Without words, he pulled her close, his mouth claiming hers in a deep, urgent kiss that tasted of salt and longing. Vera responded with equal fervor, her fingers tangling in his shirt, pulling him nearer as their bodies pressed together. He lifted her onto the edge of the table, papers scattering forgotten, his hands exploring her form with a hunger that matched the heat of the day.

She wrapped her legs around him, drawing him in, and he moved with her, their bodies joining in a slow, deliberate motion that made her gasp against his lips. Their rhythms built steadily, each movement deepening the connection. Her nails dug into his back, urging him on, while his grip on her hips tightened, guiding them with raw intensity.

The connection deepened, sensation building layer upon layer, their breath growing ragged. They moved as 1, lost in the raw pulse of it, until release overtook them both, fierce and complete, leaving them trembling in the aftermath.

When they finally pulled apart, both breathing hard, Owen rested his forehead against hers.

“You should go,” he said, his voice rough, “before I do something we’ll both regret.”

Vera’s legs felt unsteady, but she walked toward the door. At the threshold, she paused and looked back. Owen was standing with his hands braced on the table, head down, breathing carefully.

“Owen,” she said.

He looked up.

“It’s painful,” she said softly. “But I want more.”

The words landed between them like a confession and a promise and a warning all at once.

Then Vera walked out before she could see his reaction. She held herself steady, heart pounding, knowing she had crossed a line neither of them could uncross.

Owen did not come to the cabin that night or the next. For 3 days, he avoided Vera except when absolutely necessary, passing Thomas between them with barely a word, leaving money for supplies on the kitchen table instead of asking her directly what was needed. Vera told herself it was better that way, safer, less complicated. She also hated it.

On the 4th day, a man rode up to the ranch. He was well dressed, riding a fine horse, and carried himself with the confidence that came from money and education. He asked for Owen, who emerged from the barn looking suspicious. The man introduced himself as Marcus Compton, a business associate from Denver. He wanted to discuss a land deal, potential railway access through Owen’s property, significant money involved.

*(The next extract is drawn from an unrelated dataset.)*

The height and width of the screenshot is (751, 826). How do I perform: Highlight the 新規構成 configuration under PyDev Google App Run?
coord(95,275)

They talked for 2 hours in Owen’s study while Vera stayed in the cabin with Thomas, hearing only fragments of raised voices through the open windows. When Compton finally left, Owen came to find her. He looked exhausted.

“I need to go to Denver,” he said without preamble. “For a week, maybe longer. There are contracts to negotiate, surveyors to meet with, lawyers to argue with.”

He paused.

“I’ll leave money for food and supplies. Rex will check in daily. If you need anything—”

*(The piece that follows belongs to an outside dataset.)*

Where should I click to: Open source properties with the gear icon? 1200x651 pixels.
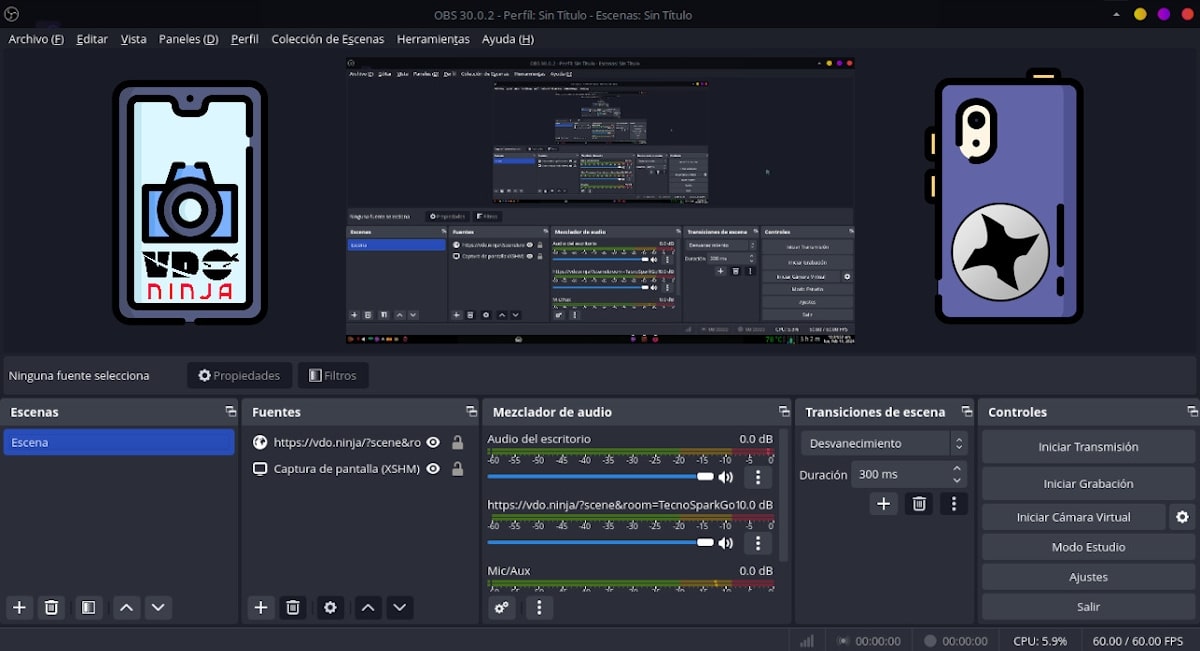pos(330,607)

“I’ll be fine,” Vera said.

Owen nodded. Then, more quietly, he asked, “Will you stay while I’m gone?”

“Where would I go?”

“You could leave, take the money I’ve already paid you, and find work somewhere else. Somewhere that doesn’t…”

He gestured vaguely.

“Somewhere easier.”

Vera looked down at Thomas, who was awake and content in her arms, his dark eyes staring at nothing in particular.

“I’ll stay,” she said.

Relief flooded Owen’s face.

“Thank you.”

He left the next morning before dawn. Vera heard the wagon leave, the sound of horses fading into the distance, and then the ranch was quiet except for the ordinary sounds of men working and cattle lowing and Thomas demanding attention every 3 hours. She told herself that was better. Space was good. Distance was necessary.

She almost believed it.

Owen had been gone for 10 days when the letter arrived.

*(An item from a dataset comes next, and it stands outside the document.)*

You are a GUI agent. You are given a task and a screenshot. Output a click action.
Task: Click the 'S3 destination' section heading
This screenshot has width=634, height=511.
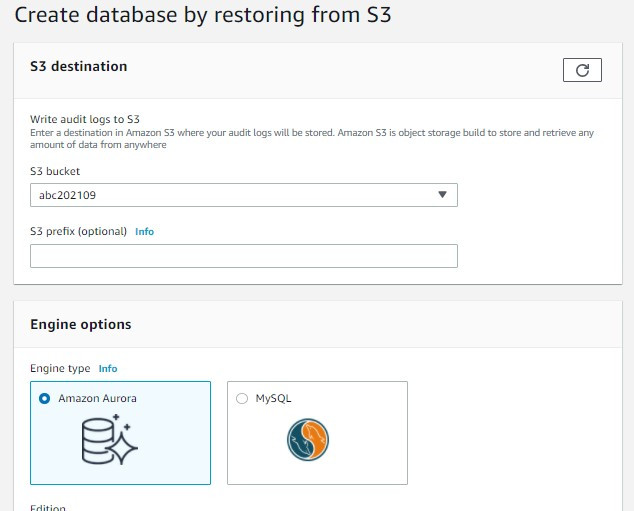click(79, 67)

Rex brought it up from town along with a delivery of flour and sugar, handing it to Vera with a shrug.

“Mail for you, Miss Buckley. Looks official.”

The envelope was cream colored, expensive paper, the kind people used when they wanted to impress. The return address was Boston, Massachusetts. Vera’s hands went cold. She knew that handwriting.

She carried the letter to the cabin, set Thomas in his cradle, and sat at the small table for a long time before opening it. Inside was a single sheet of paper, covered in the neat, slanted script she remembered from 12 years of reading letters that said almost coming and soon and just a bit longer.

My dearest Vera,

I hope this letter finds you well. After many delays, business matters, family obligations, and issues with my father’s estate that required resolution, I am finally in a position to make good on my promises. I will be arriving in Fort Collins in late September to formalize our engagement and arrange our marriage. I’ve secured a position at a law firm in Denver, and we will make our home there. I know I’ve asked you to wait far longer than is fair, but I am a man of my word, and I intend to honor the commitment we made when we were young. Prepare yourself for a new life. We will finally be together, as we always intended.

With deepest affection,
Jasper Goodwin

Vera read the letter 3 times. Then she set it down very carefully and walked outside before the walls could close in around her.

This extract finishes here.